Court rules firms need staff consent to see e-mail

San Francisco’s 9th U.S. Circuit Court of Appeals ruled yesterday that employers who use a third-party to transmit e-mails and text messages can’t access them without an employee’s consent, a judicial move that raises a lot of questions, according to Canadian privacy and employment lawyers.

The case sprang from a lawsuit brought by the Ontario, Calif. police sergeant Jeff Quon and three other officers after wireless provider Arch Wireless turned over to the police department transcripts of Quon’s texts to them.
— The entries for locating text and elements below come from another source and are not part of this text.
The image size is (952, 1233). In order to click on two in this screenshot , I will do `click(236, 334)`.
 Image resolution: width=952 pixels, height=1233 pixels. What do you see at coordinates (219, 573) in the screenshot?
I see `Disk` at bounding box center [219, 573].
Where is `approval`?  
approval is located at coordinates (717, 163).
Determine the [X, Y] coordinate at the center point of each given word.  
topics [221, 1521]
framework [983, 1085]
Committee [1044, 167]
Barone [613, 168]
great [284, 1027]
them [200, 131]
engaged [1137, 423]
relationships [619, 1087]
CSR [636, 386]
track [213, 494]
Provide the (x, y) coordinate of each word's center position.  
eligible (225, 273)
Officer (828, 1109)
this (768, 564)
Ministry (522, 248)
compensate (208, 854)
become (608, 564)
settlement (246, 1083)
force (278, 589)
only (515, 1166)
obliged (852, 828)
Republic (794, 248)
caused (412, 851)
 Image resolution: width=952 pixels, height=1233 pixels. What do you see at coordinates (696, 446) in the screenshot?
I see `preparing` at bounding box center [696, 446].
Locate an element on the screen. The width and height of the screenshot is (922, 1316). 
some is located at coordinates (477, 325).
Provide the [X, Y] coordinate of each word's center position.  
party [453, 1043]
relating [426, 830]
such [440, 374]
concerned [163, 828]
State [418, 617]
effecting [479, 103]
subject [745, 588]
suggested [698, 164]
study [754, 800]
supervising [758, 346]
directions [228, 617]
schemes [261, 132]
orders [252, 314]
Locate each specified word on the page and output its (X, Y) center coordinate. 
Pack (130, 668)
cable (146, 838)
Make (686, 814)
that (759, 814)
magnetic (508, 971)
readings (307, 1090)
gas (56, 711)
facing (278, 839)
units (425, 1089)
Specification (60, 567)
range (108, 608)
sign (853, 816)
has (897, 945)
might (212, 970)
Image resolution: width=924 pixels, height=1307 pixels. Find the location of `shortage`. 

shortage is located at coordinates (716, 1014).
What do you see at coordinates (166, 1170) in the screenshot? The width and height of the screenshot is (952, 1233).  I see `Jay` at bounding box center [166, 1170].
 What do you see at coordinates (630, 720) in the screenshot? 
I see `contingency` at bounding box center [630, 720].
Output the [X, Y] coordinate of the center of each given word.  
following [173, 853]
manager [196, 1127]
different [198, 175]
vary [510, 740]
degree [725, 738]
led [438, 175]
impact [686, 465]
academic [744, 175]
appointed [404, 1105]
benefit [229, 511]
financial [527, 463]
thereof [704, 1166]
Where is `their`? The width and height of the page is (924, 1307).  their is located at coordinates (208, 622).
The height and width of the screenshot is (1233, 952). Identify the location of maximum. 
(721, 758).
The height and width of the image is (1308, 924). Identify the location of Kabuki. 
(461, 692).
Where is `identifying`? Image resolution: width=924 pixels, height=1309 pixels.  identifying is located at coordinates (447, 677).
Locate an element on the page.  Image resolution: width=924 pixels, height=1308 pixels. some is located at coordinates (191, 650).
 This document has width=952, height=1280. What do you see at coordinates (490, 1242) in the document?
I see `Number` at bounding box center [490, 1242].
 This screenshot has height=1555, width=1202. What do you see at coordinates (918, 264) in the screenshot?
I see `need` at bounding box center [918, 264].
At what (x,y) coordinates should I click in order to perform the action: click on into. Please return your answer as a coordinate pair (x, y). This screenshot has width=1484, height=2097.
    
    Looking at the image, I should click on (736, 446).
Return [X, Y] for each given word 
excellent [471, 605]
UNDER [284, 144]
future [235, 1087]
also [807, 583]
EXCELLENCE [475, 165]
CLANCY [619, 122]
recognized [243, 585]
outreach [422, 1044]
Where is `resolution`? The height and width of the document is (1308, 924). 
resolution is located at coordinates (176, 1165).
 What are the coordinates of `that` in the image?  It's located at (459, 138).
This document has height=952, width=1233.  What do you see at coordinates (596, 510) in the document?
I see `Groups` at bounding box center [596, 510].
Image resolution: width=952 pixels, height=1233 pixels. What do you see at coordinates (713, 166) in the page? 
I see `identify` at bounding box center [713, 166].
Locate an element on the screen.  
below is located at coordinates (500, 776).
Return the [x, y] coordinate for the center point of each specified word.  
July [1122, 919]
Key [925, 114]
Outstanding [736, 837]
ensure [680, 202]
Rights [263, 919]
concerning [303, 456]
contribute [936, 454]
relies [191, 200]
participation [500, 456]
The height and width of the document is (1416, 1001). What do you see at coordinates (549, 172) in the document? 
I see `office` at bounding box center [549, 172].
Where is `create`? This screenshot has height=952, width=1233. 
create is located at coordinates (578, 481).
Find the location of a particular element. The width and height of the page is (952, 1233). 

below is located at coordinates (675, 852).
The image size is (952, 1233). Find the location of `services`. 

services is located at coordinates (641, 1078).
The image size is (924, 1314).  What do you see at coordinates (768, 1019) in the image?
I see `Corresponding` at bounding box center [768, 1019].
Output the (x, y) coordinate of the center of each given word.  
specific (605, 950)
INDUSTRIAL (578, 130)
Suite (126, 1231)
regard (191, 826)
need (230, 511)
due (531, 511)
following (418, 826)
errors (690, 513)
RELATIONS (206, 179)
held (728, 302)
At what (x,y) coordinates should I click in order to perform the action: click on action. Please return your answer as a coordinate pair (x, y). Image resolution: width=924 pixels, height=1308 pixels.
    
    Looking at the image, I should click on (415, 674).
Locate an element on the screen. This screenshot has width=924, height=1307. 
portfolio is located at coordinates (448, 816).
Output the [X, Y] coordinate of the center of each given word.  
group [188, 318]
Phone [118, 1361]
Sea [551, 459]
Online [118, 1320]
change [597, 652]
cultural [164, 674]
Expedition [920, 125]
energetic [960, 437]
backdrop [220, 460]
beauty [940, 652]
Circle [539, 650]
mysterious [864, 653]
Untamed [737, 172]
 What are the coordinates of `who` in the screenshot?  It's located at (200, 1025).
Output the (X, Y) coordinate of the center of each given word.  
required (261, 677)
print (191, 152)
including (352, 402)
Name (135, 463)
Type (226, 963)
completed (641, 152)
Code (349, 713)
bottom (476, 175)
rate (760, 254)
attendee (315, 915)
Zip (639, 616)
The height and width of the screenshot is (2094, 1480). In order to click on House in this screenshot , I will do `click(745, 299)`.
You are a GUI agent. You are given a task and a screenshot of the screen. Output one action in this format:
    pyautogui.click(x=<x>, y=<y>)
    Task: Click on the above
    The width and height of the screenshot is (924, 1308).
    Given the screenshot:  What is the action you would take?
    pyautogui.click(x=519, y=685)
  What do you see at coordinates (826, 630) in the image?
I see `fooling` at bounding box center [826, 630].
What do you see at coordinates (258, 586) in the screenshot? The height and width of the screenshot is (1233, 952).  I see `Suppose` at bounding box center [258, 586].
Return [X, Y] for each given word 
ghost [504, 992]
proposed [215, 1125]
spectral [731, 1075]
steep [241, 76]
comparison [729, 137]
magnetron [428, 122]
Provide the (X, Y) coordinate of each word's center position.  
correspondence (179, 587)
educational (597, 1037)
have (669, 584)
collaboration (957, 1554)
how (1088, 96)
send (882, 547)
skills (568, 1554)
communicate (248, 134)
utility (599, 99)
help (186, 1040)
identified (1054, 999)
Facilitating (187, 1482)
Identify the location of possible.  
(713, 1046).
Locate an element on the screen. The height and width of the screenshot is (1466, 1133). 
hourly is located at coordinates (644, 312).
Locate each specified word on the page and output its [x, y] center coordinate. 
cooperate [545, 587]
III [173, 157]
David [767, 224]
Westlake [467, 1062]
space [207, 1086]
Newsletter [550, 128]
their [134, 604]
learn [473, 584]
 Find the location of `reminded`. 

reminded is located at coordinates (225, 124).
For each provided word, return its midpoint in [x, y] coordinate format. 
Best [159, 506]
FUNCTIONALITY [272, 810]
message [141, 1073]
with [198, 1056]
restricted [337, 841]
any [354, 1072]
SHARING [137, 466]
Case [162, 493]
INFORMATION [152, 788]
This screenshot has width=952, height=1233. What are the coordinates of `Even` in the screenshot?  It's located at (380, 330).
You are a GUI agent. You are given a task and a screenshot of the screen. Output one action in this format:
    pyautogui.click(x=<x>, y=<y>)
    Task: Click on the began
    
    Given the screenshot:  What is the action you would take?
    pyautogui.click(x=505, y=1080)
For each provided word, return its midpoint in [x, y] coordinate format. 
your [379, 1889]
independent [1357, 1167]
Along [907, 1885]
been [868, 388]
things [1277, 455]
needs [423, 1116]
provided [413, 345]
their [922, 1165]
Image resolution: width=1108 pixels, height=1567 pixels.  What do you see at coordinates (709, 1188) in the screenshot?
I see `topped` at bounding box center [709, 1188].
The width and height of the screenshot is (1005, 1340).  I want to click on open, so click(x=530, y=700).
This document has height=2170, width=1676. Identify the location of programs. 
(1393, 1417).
They were used by police execs to determine whether the department-issued pagers were being used outside of work business.

“A lot of case law from the States will be influential in Canada, and doubly so when it comes to technology,” said David Fraser, a privacy lawyer with the Halifax firm of McInnes Cooper. “People previously thought that service providers owed all their duties to the business, but if they have information about individuals…”

Usually, information transmitted through corporate e-mail or phones is thought to belong to the company. “But,” said Fraser, “with the service providers and the individuals, we add a third relationship that might give employees more privacy rights than they previously had.”

The States, however, continue to take a hard-line stance and side with the manager, leading Ottawa-based privacy lawyer Kris Klein to surmise that Quon’s defense was an “artificial distinction factor” to get around the prevailing jurisprudence landscape. “And the result is maybe recognizing that people do have an expectation of privacy,” he said.

Klein feels that, as judges become more aware of the pervasiveness of e-mail, these gray areas could turn even grayer as privacy expectations increase along with the ubiquitousness of e-mail and casual e-communication in the workplace.

Klein said workplace e-mail privacy complaints tend to fall into two camps right now. The first is employees who have been using their internal e-mail for clearly nefarious purposes, such as trafficking in pornography or sharing company secrets. The second is when an employee violates the workplace e-mail use policy, is monitored, and then terminated. Both these variants tend to end with the employer victorious.

In this case especially, said PrivaTech Consulting president Fazila Nurani, the third-party was no different than the employer. “They are working on behalf of the employer. It’s like an agent relationship. Outsourcers are like an arm of the organization, and when it comes to corporate e-mail, you can’t have an expectation of privacy.”

It’s only when the company hasn’t made its policies clear enough that one enters a gray area. Another gray area, said Nurani, is the ever-high expectations of privacy. If an employee strongly believes that an innocent lunch invitation or quick note to a friend is okay, it gets harder to prosecute them, especially once you factor in Klein’s more e-mail-friendly judges of the future.

Even office morale comes into it. Most employees hate the idea of being monitored, leading to lowered morale, according to West Vancouver-based employment lawyer Bob Yeager, who said that the addition of a possible privacy perp in the form of a third party could make things seem even worse. “So it can be unwise to use a third party,” he said.

The Canadian privacy law community didn’t seem to think that the murky gray would be clearing up soon, either, due to the many issues. (Yet another: can an employer mess about with personal communications if they involve personal information about or from a non-employee someone else?) Said Yeager: “Can we find case law on this? No. It’s hard to find so far.”

But, said Fraser, “This will happen more and more. It won’t be long before it comes to Canada.”